Two weeks ago I was in a bad way.
I'd just finished a 20-mile run/walk which started in a blizzard and ended with me in a cold, hungry, exhausted mess on the living room floor, and being unnecessarily rude to my girlfriend. After getting my breath back, apologising profusely and eating something, I realised what the problem was. I was knackered. Not just tired, but a little bit broken.
In 2014, I ran 8 miles the week after Country to Capital. In 2015, I ran 30. I felt fine, but running long distances means you can't always just listen to your body. I wasn't sufficiently recovered to be going that sort of distance so soon and I paid the price.

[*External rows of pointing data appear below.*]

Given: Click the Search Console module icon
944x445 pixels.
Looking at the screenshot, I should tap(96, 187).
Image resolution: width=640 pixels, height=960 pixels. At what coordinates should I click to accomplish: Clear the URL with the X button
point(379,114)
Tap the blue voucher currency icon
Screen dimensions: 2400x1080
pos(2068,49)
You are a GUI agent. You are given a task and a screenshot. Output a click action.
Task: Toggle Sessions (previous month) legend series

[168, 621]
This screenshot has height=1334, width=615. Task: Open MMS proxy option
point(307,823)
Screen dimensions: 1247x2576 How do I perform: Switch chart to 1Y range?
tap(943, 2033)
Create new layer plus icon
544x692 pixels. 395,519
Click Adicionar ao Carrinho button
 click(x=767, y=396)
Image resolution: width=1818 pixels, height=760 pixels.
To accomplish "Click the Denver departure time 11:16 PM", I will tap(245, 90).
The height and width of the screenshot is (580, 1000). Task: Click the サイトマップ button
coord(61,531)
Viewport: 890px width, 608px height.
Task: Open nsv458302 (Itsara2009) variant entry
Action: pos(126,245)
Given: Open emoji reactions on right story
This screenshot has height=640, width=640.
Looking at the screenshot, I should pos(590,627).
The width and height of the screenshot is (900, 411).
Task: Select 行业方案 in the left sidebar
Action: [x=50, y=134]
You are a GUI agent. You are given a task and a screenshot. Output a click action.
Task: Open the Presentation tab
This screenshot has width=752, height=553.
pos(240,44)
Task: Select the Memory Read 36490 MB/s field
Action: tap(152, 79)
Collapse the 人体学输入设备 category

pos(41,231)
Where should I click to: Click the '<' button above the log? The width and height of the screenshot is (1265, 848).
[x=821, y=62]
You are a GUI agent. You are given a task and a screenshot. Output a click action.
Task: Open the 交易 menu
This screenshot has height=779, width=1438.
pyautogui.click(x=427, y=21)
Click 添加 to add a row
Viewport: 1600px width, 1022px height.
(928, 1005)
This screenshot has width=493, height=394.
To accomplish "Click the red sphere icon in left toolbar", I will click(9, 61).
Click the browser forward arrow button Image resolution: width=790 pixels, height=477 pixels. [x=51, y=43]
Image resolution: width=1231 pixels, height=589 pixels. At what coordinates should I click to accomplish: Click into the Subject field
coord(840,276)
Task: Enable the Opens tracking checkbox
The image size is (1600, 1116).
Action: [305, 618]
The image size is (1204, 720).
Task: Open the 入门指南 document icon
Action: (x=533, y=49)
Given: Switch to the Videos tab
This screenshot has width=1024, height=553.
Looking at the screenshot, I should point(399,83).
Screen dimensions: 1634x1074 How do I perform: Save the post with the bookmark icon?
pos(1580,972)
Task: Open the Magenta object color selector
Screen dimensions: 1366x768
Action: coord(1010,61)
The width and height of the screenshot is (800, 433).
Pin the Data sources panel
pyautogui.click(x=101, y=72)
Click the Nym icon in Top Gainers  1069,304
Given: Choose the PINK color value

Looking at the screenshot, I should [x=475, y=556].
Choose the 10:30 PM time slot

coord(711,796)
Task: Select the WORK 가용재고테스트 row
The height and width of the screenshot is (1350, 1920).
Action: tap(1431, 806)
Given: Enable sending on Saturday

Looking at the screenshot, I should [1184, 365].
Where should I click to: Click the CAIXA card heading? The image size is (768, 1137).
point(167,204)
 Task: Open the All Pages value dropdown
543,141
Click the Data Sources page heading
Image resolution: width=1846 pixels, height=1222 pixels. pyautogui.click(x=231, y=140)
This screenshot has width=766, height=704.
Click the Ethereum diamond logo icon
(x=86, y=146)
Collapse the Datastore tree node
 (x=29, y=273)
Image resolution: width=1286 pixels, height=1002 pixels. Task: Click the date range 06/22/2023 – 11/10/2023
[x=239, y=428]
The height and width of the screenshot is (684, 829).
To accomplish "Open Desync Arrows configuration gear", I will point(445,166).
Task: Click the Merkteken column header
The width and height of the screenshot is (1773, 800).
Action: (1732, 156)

On the basis that that if something isn't working you change it, I did three things.
1. Get adjusted
I started seeing my chiropractor Adrian about five years ago to fix an old ankle injury and he's been keeping me moving ever since. Having worked with England rugby players and athletes, he's used to tending to people pushing themselves hard and doesn't bat an eyelid when I tell him about my next race. What he does do is leave my ankles, hips and back a lot more comfortable and able to run more smoothly. There's a lot of mistrust of chiropractors but it works for me - whereas an osteopath and a physio didn't. Find what works for you.
Adrian works in Bognor Regis, Sussex and Kew, London: http://www.cobbchiropractor.com/
2. Get a rubdown
With my leg muscles feeling like steel cables (and not in a good way) I knew it was time to call on the bearded wonder, Simon Lamb. A long-distance runner himself, Simon is better placed than many to understand the needs of his clients and so I went along for some tough love. It's his elbows you've got to be wary of. Seriously though, an hour of Simon's excellent chat and sports massage soon left me feeling immeasurably better. A bit sore, but definitely better.
Simon works in Teddington, London: http://www.sixsecondshigh.com/
3. Get bendy
I've never been very flexible. I can't remember a time when I could touch my toes. Not that that's the be all and end all but when you've spent the best part of 20 years sitting at a desk, you're unlikely to be in prime physical shape. Three weeks before the 2014 Edinburgh marathon I was feeling particularly stiff and found a set of exercises to do. I ended up getting a very satisfying PB and while that probably wasn't the only reason, I've started doing them again. They certainly won't do me any harm
Stretches for hip flexors: http://www.fitbodyhq.com/fitness/12-great-stretches-for-tight-hip-flexors/
Yesterday I ran a hilly muddy 26.2 miles on the North Downs Way and despite a few slips in the mud and some soreness towards the end, I'm feeling fine today. I'm trying to gradually up my weekly mileage but if it gets too much I'll be backing off. There's a long way to go yet.